(RECORD EXTRACTS begins)

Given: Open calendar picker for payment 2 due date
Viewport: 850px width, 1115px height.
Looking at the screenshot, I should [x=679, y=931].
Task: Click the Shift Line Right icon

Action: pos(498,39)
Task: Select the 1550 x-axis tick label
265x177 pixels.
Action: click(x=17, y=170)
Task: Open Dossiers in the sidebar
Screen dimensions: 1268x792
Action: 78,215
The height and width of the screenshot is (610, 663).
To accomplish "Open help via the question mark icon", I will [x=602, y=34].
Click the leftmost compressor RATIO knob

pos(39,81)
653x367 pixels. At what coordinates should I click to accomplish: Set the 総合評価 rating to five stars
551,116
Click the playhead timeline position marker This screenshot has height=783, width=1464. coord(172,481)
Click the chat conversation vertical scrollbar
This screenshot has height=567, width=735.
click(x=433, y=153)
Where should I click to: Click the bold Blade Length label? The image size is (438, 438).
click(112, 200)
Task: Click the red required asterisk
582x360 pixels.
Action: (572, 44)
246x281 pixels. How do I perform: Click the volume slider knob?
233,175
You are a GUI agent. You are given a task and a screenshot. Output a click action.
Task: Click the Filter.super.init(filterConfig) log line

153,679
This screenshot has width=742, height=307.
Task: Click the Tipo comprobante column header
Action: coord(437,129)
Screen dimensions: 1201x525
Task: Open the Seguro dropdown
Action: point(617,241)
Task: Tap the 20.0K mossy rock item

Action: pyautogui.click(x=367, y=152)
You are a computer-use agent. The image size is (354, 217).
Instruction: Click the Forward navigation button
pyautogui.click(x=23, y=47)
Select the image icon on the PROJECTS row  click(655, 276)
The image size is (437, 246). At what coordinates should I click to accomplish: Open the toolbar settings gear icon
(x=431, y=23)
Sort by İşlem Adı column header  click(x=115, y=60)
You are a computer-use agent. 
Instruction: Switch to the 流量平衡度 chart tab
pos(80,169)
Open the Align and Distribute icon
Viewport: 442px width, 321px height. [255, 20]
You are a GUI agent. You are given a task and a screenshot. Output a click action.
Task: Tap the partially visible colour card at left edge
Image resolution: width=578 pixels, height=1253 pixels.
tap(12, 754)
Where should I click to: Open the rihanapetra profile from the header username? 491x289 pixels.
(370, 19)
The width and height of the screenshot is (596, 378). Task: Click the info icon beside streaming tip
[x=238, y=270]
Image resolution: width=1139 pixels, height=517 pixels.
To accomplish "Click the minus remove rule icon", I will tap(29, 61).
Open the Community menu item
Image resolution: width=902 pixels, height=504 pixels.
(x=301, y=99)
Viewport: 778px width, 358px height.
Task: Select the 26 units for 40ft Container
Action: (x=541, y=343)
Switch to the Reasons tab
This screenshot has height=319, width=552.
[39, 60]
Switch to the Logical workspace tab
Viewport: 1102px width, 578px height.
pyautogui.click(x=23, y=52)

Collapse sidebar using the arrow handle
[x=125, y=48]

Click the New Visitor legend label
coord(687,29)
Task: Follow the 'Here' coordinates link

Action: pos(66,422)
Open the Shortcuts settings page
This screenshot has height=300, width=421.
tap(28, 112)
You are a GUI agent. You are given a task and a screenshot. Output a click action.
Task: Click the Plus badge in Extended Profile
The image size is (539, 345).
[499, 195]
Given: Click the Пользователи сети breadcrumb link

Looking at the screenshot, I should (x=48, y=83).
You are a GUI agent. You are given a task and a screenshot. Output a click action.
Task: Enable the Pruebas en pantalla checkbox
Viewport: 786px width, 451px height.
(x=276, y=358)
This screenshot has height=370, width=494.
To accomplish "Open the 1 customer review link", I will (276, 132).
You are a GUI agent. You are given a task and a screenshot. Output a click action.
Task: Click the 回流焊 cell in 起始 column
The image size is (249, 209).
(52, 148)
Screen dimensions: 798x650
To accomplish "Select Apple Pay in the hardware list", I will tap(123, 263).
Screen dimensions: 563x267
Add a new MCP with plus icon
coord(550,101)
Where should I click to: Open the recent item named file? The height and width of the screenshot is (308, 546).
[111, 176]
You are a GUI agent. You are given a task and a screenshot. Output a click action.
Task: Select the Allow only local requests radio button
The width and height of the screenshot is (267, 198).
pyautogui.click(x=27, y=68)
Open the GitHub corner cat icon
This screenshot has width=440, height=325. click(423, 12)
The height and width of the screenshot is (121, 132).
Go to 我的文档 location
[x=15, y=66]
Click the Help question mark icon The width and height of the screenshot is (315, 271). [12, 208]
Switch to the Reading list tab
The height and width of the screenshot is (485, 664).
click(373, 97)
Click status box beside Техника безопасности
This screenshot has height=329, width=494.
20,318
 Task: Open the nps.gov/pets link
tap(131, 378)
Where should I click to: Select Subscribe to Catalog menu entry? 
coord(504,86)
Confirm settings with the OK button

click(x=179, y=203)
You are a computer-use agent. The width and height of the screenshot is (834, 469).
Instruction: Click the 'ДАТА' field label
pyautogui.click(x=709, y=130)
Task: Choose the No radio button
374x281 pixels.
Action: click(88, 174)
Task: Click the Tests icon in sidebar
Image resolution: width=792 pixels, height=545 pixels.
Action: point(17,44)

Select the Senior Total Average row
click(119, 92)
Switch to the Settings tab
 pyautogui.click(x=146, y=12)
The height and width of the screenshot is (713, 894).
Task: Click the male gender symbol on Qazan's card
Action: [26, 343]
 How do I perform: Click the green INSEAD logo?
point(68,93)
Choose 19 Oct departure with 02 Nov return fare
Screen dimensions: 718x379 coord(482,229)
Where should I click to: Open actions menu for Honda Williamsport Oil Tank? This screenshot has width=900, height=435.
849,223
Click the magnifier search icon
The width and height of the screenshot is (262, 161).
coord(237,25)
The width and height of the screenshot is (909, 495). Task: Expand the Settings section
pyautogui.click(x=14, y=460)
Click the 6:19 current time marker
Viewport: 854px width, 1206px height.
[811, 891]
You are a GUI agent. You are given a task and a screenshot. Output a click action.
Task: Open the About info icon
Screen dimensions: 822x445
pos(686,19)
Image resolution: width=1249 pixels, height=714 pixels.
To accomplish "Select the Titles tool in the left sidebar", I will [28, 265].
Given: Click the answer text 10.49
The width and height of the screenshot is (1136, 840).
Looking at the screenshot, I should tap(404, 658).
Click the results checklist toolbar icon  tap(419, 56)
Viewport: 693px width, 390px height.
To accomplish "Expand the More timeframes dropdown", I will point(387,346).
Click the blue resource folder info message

(RECORD EXTRACTS ends)

REQUIRED WORK: A word-for-word copy of the material is required.

ANSWER SECTION:
Given: Open calendar picker for payment 2 due date
Viewport: 850px width, 1115px height.
Looking at the screenshot, I should [x=679, y=931].
Task: Click the Shift Line Right icon

Action: pos(498,39)
Task: Select the 1550 x-axis tick label
265x177 pixels.
Action: click(x=17, y=170)
Task: Open Dossiers in the sidebar
Screen dimensions: 1268x792
Action: 78,215
The height and width of the screenshot is (610, 663).
To accomplish "Open help via the question mark icon", I will [x=602, y=34].
Click the leftmost compressor RATIO knob

pos(39,81)
653x367 pixels. At what coordinates should I click to accomplish: Set the 総合評価 rating to five stars
551,116
Click the playhead timeline position marker This screenshot has height=783, width=1464. coord(172,481)
Click the chat conversation vertical scrollbar
This screenshot has height=567, width=735.
click(x=433, y=153)
Where should I click to: Click the bold Blade Length label? The image size is (438, 438).
click(112, 200)
Task: Click the red required asterisk
582x360 pixels.
Action: (572, 44)
246x281 pixels. How do I perform: Click the volume slider knob?
233,175
You are a GUI agent. You are given a task and a screenshot. Output a click action.
Task: Click the Filter.super.init(filterConfig) log line

153,679
This screenshot has width=742, height=307.
Task: Click the Tipo comprobante column header
Action: coord(437,129)
Screen dimensions: 1201x525
Task: Open the Seguro dropdown
Action: point(617,241)
Task: Tap the 20.0K mossy rock item

Action: pyautogui.click(x=367, y=152)
You are a computer-use agent. The image size is (354, 217).
Instruction: Click the Forward navigation button
pyautogui.click(x=23, y=47)
Select the image icon on the PROJECTS row  click(655, 276)
The image size is (437, 246). At what coordinates should I click to accomplish: Open the toolbar settings gear icon
(x=431, y=23)
Sort by İşlem Adı column header  click(x=115, y=60)
You are a computer-use agent. 
Instruction: Switch to the 流量平衡度 chart tab
pos(80,169)
Open the Align and Distribute icon
Viewport: 442px width, 321px height. [255, 20]
You are a GUI agent. You are given a task and a screenshot. Output a click action.
Task: Tap the partially visible colour card at left edge
Image resolution: width=578 pixels, height=1253 pixels.
tap(12, 754)
Where should I click to: Open the rihanapetra profile from the header username? 491x289 pixels.
(370, 19)
The width and height of the screenshot is (596, 378). Task: Click the info icon beside streaming tip
[x=238, y=270]
Image resolution: width=1139 pixels, height=517 pixels.
To accomplish "Click the minus remove rule icon", I will tap(29, 61).
Open the Community menu item
Image resolution: width=902 pixels, height=504 pixels.
(x=301, y=99)
Viewport: 778px width, 358px height.
Task: Select the 26 units for 40ft Container
Action: (x=541, y=343)
Switch to the Reasons tab
This screenshot has height=319, width=552.
[39, 60]
Switch to the Logical workspace tab
Viewport: 1102px width, 578px height.
pyautogui.click(x=23, y=52)

Collapse sidebar using the arrow handle
[x=125, y=48]

Click the New Visitor legend label
coord(687,29)
Task: Follow the 'Here' coordinates link

Action: pos(66,422)
Open the Shortcuts settings page
This screenshot has height=300, width=421.
tap(28, 112)
You are a GUI agent. You are given a task and a screenshot. Output a click action.
Task: Click the Plus badge in Extended Profile
The image size is (539, 345).
[499, 195]
Given: Click the Пользователи сети breadcrumb link

Looking at the screenshot, I should (x=48, y=83).
You are a GUI agent. You are given a task and a screenshot. Output a click action.
Task: Enable the Pruebas en pantalla checkbox
Viewport: 786px width, 451px height.
(x=276, y=358)
This screenshot has height=370, width=494.
To accomplish "Open the 1 customer review link", I will (276, 132).
You are a GUI agent. You are given a task and a screenshot. Output a click action.
Task: Click the 回流焊 cell in 起始 column
The image size is (249, 209).
(52, 148)
Screen dimensions: 798x650
To accomplish "Select Apple Pay in the hardware list", I will tap(123, 263).
Screen dimensions: 563x267
Add a new MCP with plus icon
coord(550,101)
Where should I click to: Open the recent item named file? The height and width of the screenshot is (308, 546).
[111, 176]
You are a GUI agent. You are given a task and a screenshot. Output a click action.
Task: Select the Allow only local requests radio button
The width and height of the screenshot is (267, 198).
pyautogui.click(x=27, y=68)
Open the GitHub corner cat icon
This screenshot has width=440, height=325. click(423, 12)
The height and width of the screenshot is (121, 132).
Go to 我的文档 location
[x=15, y=66]
Click the Help question mark icon The width and height of the screenshot is (315, 271). [12, 208]
Switch to the Reading list tab
The height and width of the screenshot is (485, 664).
click(373, 97)
Click status box beside Техника безопасности
This screenshot has height=329, width=494.
20,318
 Task: Open the nps.gov/pets link
tap(131, 378)
Where should I click to: Select Subscribe to Catalog menu entry? 
coord(504,86)
Confirm settings with the OK button

click(x=179, y=203)
You are a computer-use agent. The width and height of the screenshot is (834, 469).
Instruction: Click the 'ДАТА' field label
pyautogui.click(x=709, y=130)
Task: Choose the No radio button
374x281 pixels.
Action: click(88, 174)
Task: Click the Tests icon in sidebar
Image resolution: width=792 pixels, height=545 pixels.
Action: point(17,44)

Select the Senior Total Average row
click(119, 92)
Switch to the Settings tab
 pyautogui.click(x=146, y=12)
The height and width of the screenshot is (713, 894).
Task: Click the male gender symbol on Qazan's card
Action: [26, 343]
 How do I perform: Click the green INSEAD logo?
point(68,93)
Choose 19 Oct departure with 02 Nov return fare
Screen dimensions: 718x379 coord(482,229)
Where should I click to: Open actions menu for Honda Williamsport Oil Tank? This screenshot has width=900, height=435.
849,223
Click the magnifier search icon
The width and height of the screenshot is (262, 161).
coord(237,25)
The width and height of the screenshot is (909, 495). Task: Expand the Settings section
pyautogui.click(x=14, y=460)
Click the 6:19 current time marker
Viewport: 854px width, 1206px height.
[811, 891]
You are a GUI agent. You are given a task and a screenshot. Output a click action.
Task: Open the About info icon
Screen dimensions: 822x445
pos(686,19)
Image resolution: width=1249 pixels, height=714 pixels.
To accomplish "Select the Titles tool in the left sidebar", I will [28, 265].
Given: Click the answer text 10.49
The width and height of the screenshot is (1136, 840).
Looking at the screenshot, I should tap(404, 658).
Click the results checklist toolbar icon  tap(419, 56)
Viewport: 693px width, 390px height.
To accomplish "Expand the More timeframes dropdown", I will point(387,346).
Click the blue resource folder info message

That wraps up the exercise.